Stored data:
•••

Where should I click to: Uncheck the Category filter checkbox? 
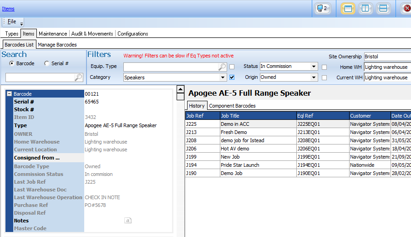tap(232, 77)
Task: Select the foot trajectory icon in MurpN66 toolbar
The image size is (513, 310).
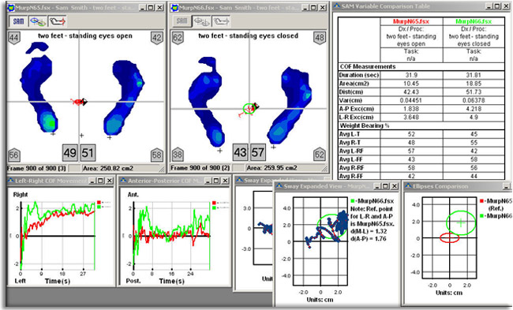Action: point(221,21)
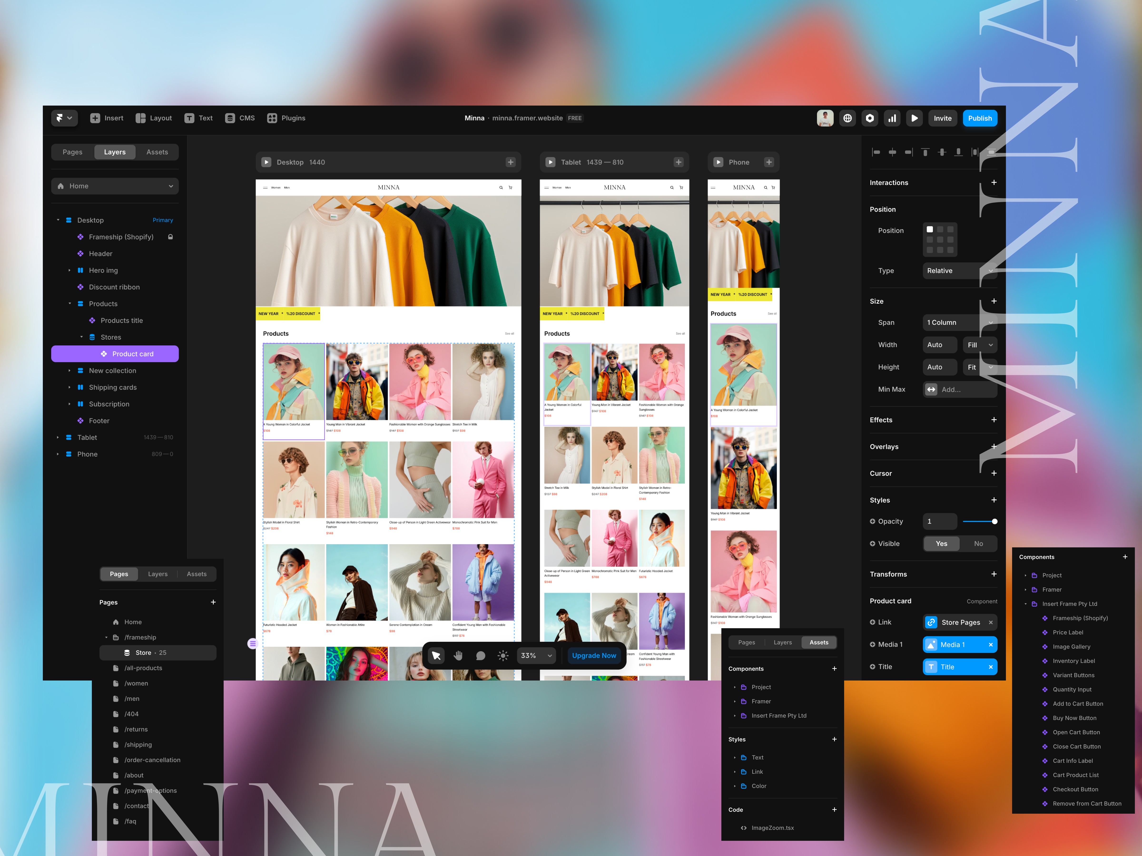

•••

_Task description_. An exact copy of every entry, minus the pictures, is what you should return.

_Exercise result_.
Where should I click to: Uncheck the Category filter checkbox? 
tap(232, 77)
Task: Select the foot trajectory icon in MurpN66 toolbar
The image size is (513, 310).
Action: point(221,21)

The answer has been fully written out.